A simplificação, por si só, já é extremamente bem-vinda. O Brasil ocupa a liderança incontestável nos rankings internacionais quando o assunto é complexidade do sistema tributário e o esforço necessário em tempo e pessoal para cumprir todas as obrigações com o Fisco. Mas uma verdadeira reforma tributária também precisaria atacar pelo menos mais dois problemas: o fato de o Brasil, hoje, tributar muito mais a produção e o consumo que a renda e a propriedade, algo que prejudica os mais pobres, que gastam parte maior da sua renda com impostos; e o fato de a arrecadação estar, hoje, concentrada na União, restando fatias pequenas aos estados e municípios, entes responsáveis por serviços essenciais como educação básica, saúde e segurança pública.

A PEC 45/2019 prevê uma redistribuição da arrecadação do IBS ao longo de um período de 50 anos, mas não trata da mudança no foco da tributação; o que ela faz é criar um mecanismo para que os mais pobres tenham um tipo de restituição, realizado por meio do cruzamento de dados do CPF com os cadastros dos programas sociais.

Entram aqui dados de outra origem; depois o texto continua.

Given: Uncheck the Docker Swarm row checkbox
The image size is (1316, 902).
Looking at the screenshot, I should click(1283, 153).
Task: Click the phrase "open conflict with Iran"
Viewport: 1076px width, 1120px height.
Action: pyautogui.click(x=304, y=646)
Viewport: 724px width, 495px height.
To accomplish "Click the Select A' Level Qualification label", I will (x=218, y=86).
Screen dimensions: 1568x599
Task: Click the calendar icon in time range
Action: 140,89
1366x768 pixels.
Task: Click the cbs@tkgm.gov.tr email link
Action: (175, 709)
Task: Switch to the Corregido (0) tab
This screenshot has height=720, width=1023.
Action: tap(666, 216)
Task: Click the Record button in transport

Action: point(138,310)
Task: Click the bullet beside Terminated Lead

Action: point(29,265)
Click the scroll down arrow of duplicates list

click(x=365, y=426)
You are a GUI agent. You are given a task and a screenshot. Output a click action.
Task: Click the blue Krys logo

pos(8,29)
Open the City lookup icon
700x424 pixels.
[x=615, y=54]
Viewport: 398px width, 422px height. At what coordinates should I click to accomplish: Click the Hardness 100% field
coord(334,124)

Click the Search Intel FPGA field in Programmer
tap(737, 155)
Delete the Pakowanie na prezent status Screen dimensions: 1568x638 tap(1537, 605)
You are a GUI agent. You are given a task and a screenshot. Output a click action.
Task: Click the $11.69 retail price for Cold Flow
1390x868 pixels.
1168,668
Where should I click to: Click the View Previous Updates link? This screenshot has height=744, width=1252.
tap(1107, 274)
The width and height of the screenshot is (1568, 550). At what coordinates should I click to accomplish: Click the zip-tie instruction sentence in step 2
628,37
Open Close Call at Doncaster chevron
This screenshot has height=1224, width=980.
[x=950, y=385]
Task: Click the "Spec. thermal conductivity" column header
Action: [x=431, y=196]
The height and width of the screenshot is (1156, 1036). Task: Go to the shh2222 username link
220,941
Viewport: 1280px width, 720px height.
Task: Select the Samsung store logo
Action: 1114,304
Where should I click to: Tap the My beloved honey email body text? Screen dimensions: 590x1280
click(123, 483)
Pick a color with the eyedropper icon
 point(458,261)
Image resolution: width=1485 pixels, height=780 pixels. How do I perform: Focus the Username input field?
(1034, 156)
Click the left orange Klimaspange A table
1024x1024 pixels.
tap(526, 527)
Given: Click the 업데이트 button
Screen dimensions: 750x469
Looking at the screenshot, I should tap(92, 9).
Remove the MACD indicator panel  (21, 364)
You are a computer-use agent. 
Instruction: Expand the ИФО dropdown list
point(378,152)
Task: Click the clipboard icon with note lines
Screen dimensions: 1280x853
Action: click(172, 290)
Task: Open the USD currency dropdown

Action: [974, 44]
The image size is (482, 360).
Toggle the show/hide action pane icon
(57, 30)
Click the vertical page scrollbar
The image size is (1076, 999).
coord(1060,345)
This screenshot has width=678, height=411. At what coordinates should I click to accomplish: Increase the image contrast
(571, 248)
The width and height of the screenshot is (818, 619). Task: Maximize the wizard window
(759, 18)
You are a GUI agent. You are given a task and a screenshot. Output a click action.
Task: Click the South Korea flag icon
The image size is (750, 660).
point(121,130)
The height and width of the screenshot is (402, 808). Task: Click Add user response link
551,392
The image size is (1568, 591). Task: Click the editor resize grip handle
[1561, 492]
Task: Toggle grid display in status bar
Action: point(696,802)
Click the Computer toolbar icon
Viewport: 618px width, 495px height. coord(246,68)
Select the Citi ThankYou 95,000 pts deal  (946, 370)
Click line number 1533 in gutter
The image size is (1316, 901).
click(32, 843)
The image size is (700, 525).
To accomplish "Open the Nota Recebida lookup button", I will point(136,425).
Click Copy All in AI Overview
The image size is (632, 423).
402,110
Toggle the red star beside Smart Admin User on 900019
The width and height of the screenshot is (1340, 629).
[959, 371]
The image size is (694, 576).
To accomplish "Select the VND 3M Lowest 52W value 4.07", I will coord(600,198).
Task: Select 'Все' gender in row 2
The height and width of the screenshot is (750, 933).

A experiência de municípios e estados que devolvem parte dos impostos a quem pede a inclusão do CPF nas notas fiscais mostrará até que ponto esse sistema será eficaz no combate à informalidade, mas desde já pode-se apontar dois problemas. Primeiro, há uma transferência da responsabilidade para o contribuinte mais pobre, que terá de lembrar sempre da necessidade de exigir a nota fiscal para que o governo saiba o valor a ser devolvido; além disso, a vinculação entre devolução tributária e cadastro em programas sociais deixa a porta aberta para fraudes em que pessoas seriam incluídas na lista de beneficiários apenas para conseguirem recuperar o IBS pago.

Como a necessidade de uma reforma que simplifique o sistema tributário brasileiro é quase que uma unanimidade, o governo terá de correr e trabalhar em extrema sintonia com sua base aliada no Congresso se quiser fazer alguma alteração na proposta de Appy. Ao patrocinar um novo projeto de reforma, o parlamento já desperdiçou todo o trabalho feito com a PEC 293/04, que chegou a estar pronta para votação em plenário; voltar à estaca zero mais uma vez só se justificará se a equipe econômica tiver uma ideia radicalmente diferente e muito melhor que a atual.